• Work order
Exactly the lines from the one containing "Task: Delete 第1轮抽奖 with its x icon" through the end of the data, and nothing more, should be retyped; pictures stay out.

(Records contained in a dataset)

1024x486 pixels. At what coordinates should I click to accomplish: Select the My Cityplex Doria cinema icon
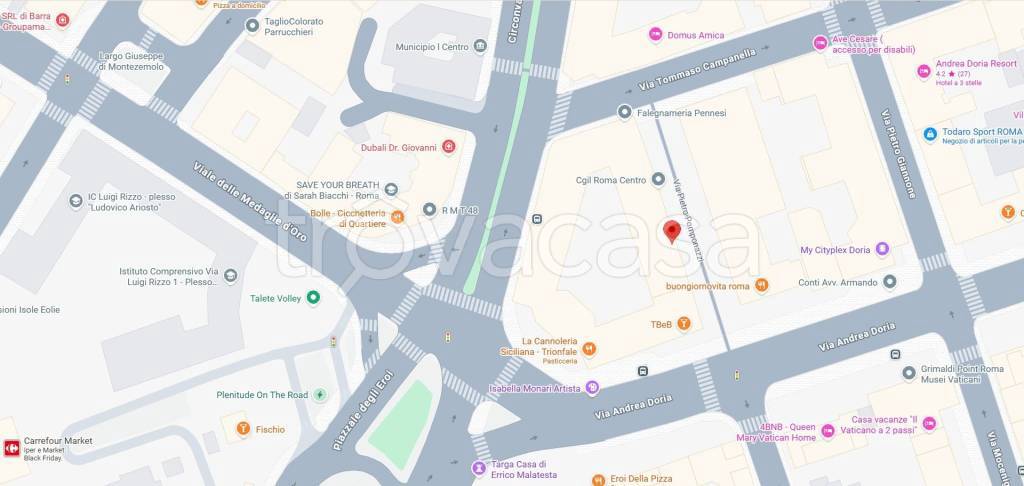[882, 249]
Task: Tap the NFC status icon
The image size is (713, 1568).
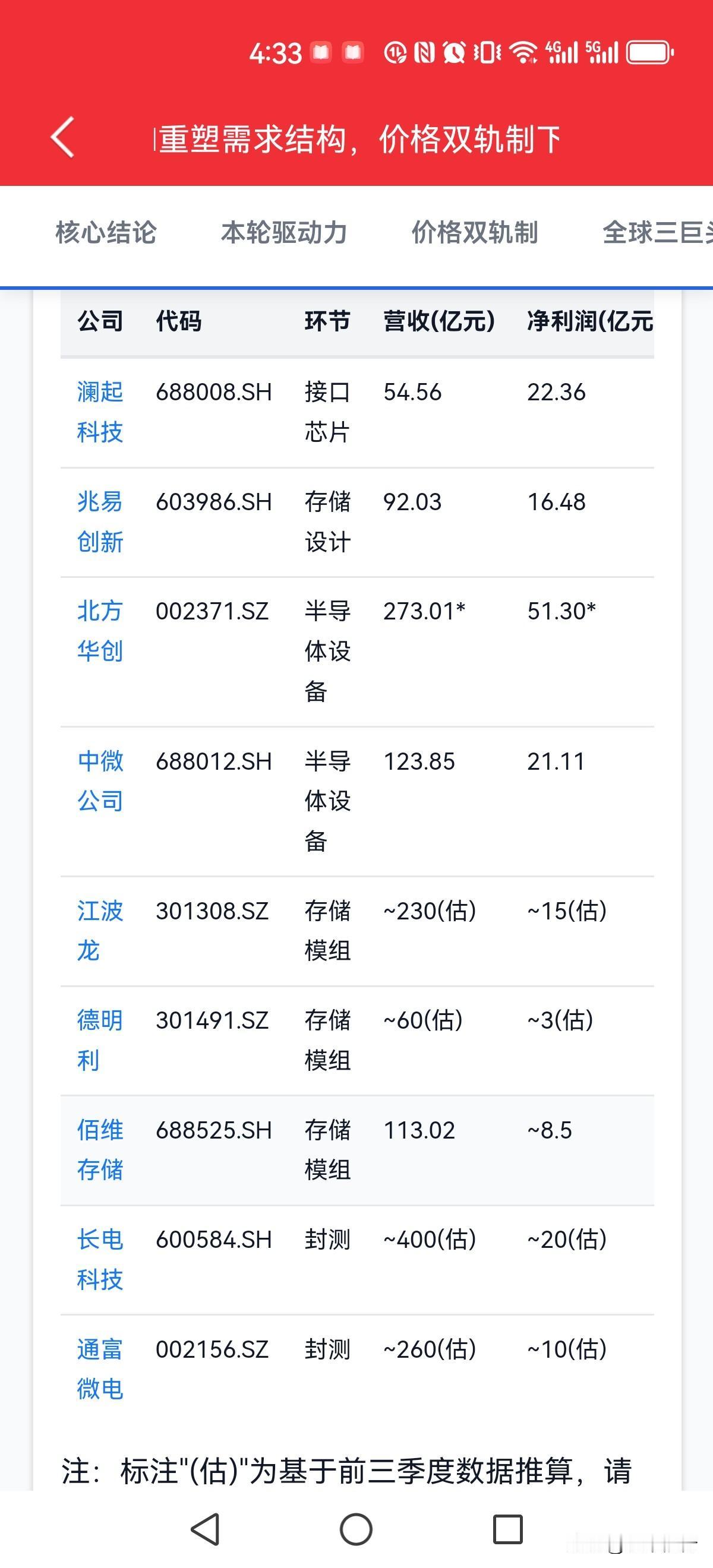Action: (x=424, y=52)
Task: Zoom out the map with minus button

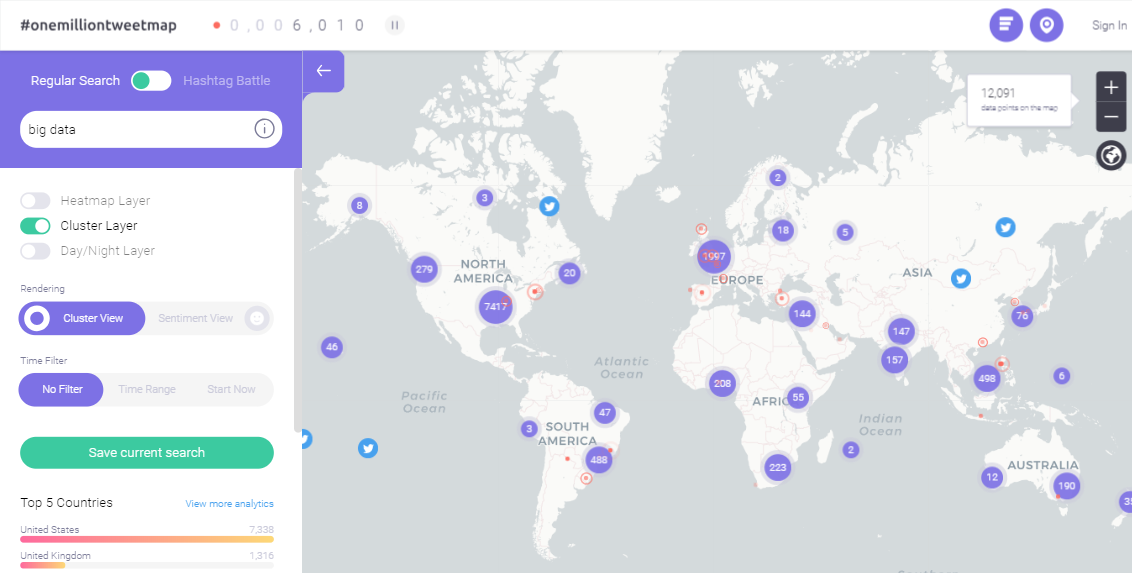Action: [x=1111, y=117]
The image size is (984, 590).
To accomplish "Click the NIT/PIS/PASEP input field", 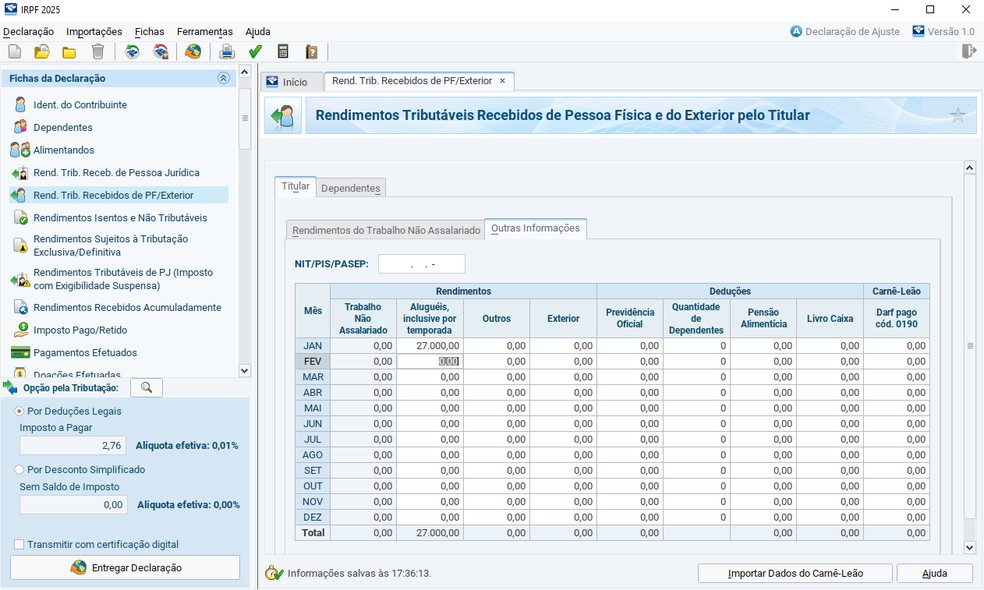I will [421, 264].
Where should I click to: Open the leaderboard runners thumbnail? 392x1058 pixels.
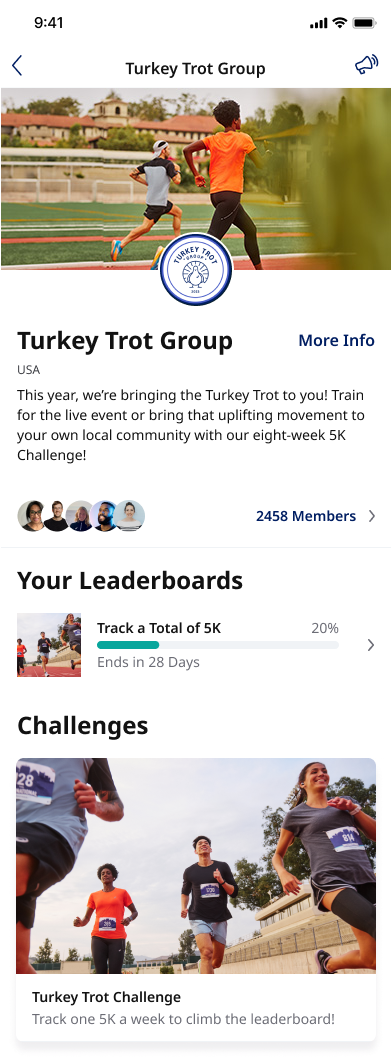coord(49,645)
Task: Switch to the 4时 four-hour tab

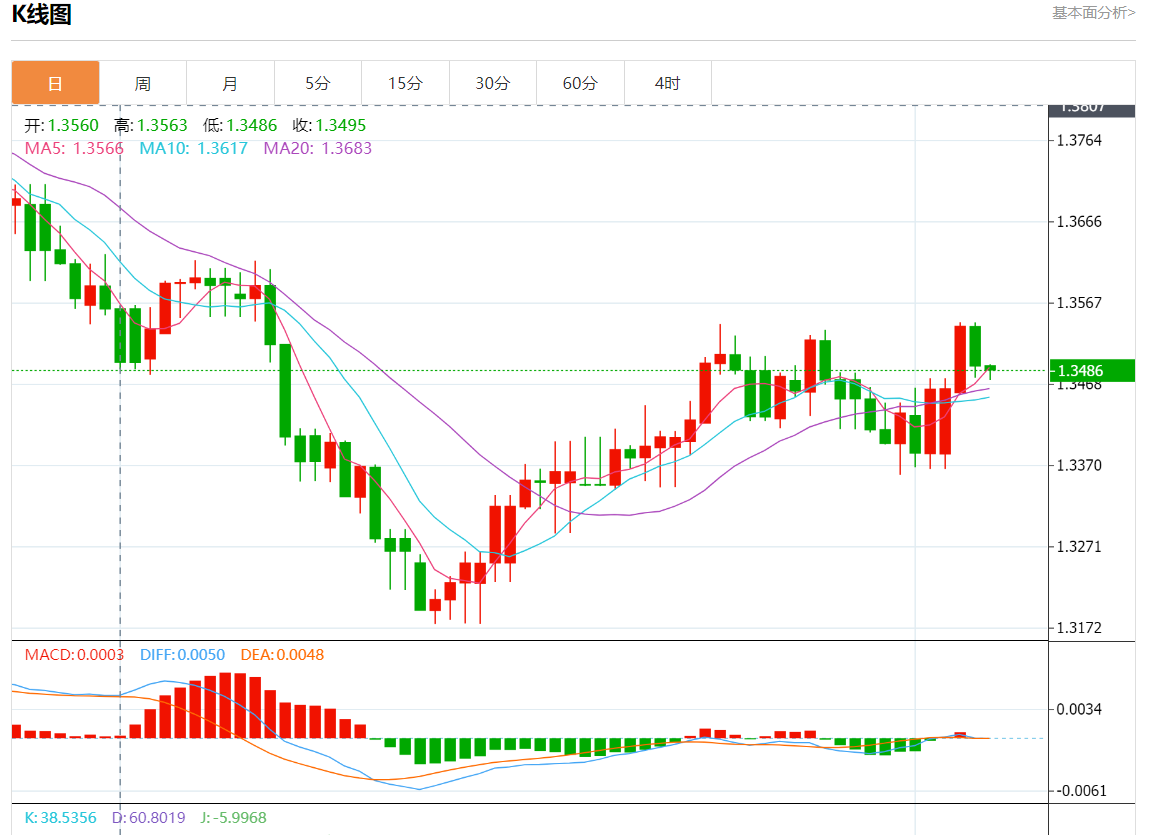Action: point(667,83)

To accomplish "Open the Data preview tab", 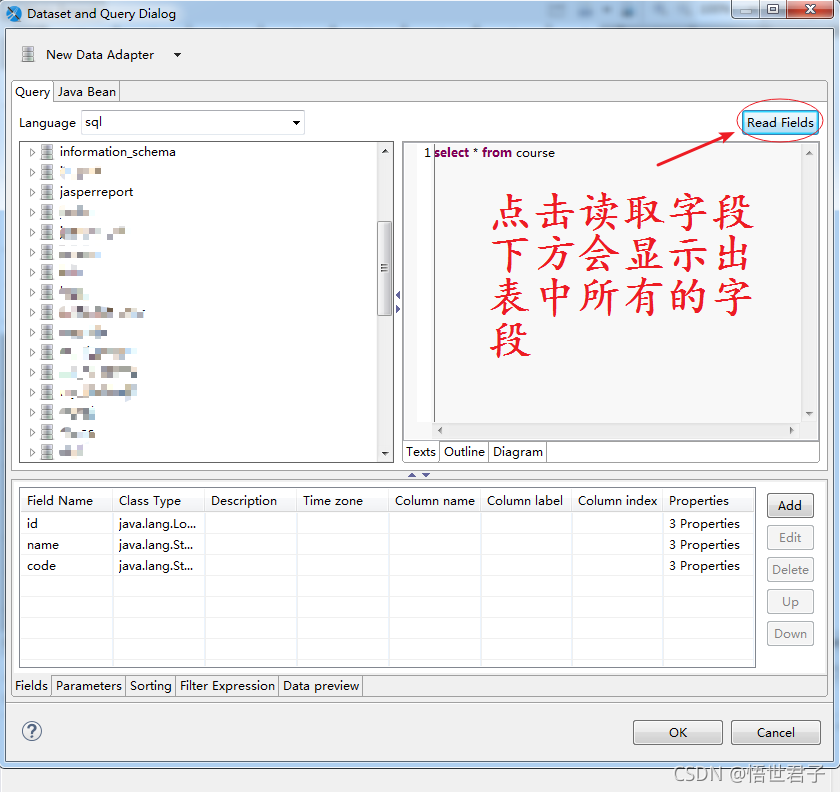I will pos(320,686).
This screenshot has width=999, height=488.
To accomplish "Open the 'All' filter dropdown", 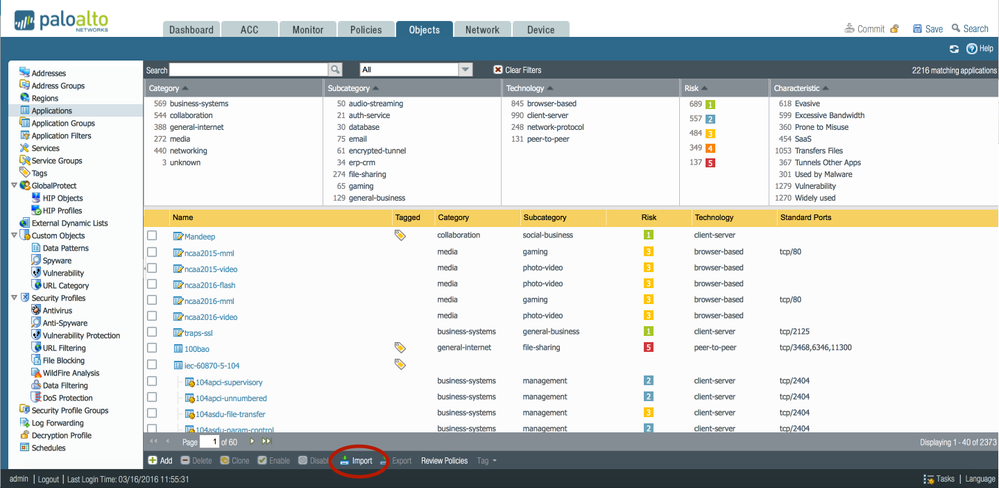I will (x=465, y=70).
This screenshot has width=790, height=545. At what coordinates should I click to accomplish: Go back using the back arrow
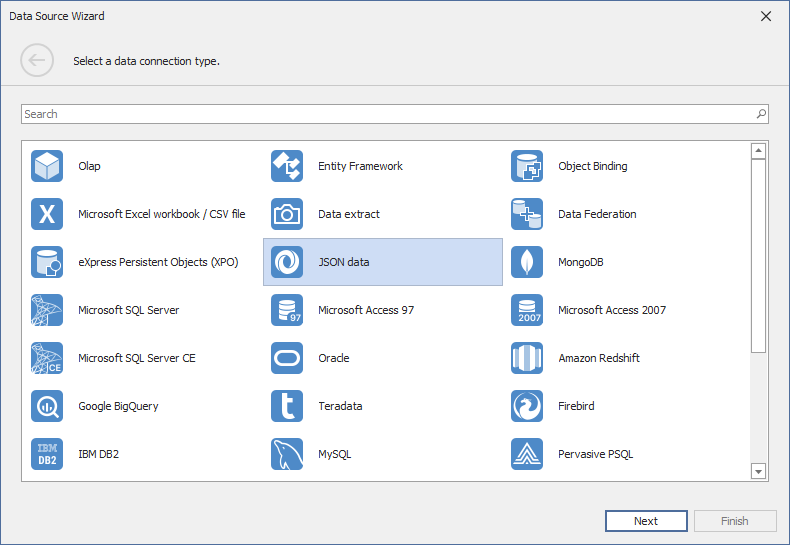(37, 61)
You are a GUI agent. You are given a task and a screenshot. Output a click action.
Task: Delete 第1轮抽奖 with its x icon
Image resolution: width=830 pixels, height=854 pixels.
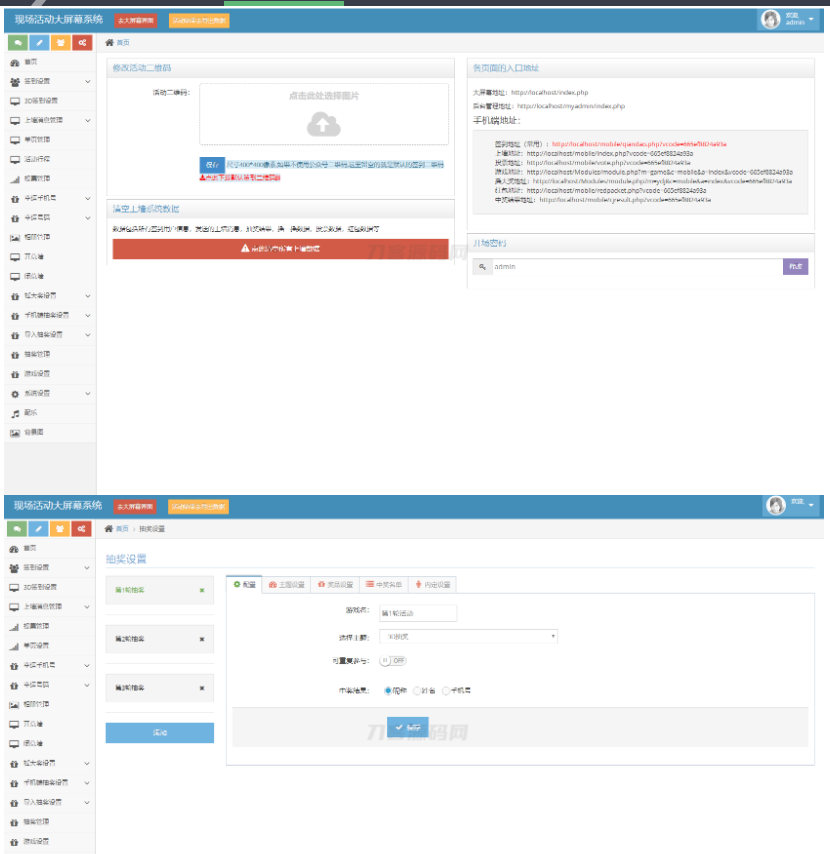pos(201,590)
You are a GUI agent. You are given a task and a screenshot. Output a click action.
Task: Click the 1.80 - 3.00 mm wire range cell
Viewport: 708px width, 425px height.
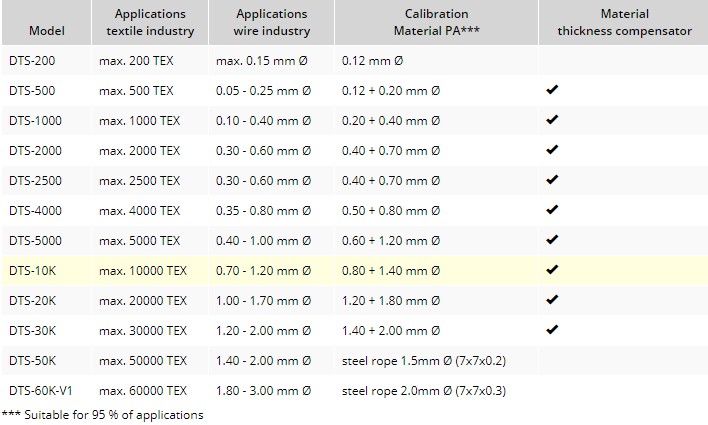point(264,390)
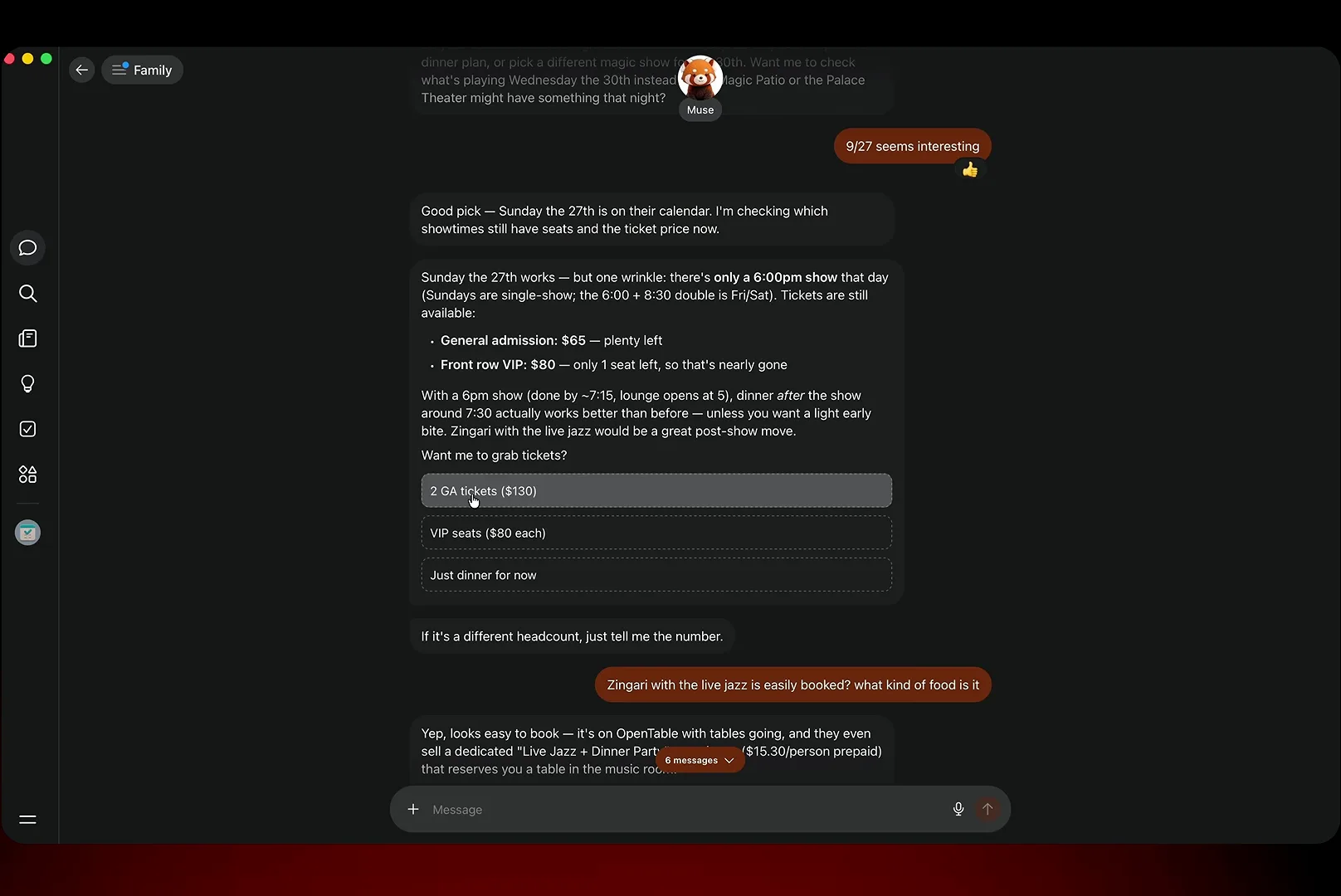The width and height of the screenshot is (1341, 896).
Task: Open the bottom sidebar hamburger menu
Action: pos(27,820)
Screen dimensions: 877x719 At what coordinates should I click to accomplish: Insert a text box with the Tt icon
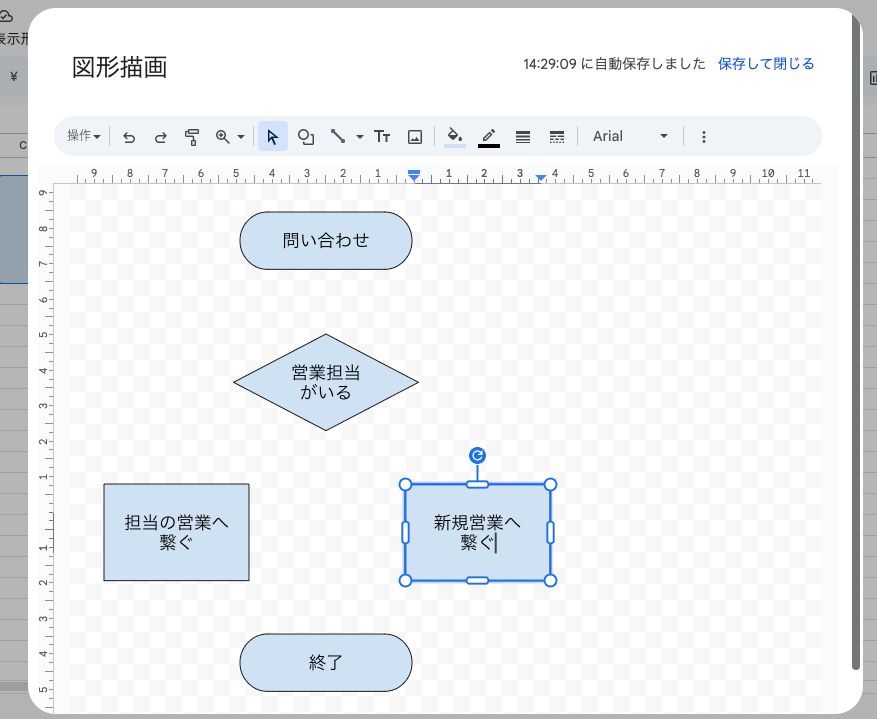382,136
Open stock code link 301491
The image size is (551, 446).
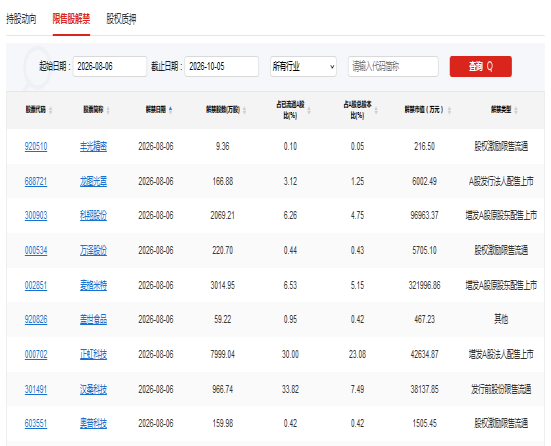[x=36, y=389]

• Exercise answer
Task: Delete 第1轮抽奖 with its x icon
Image resolution: width=830 pixels, height=854 pixels.
pos(201,590)
You are a GUI agent. You are given a task and a screenshot. Output a click action.
Task: Click the 1.80 - 3.00 mm wire range cell
Viewport: 708px width, 425px height.
point(264,390)
The width and height of the screenshot is (1341, 896).
Task: Open the bottom sidebar hamburger menu
Action: pos(27,820)
Screen dimensions: 877x719 At what coordinates should I click to accomplish: Insert a text box with the Tt icon
382,136
Open stock code link 301491
The image size is (551, 446).
[x=36, y=389]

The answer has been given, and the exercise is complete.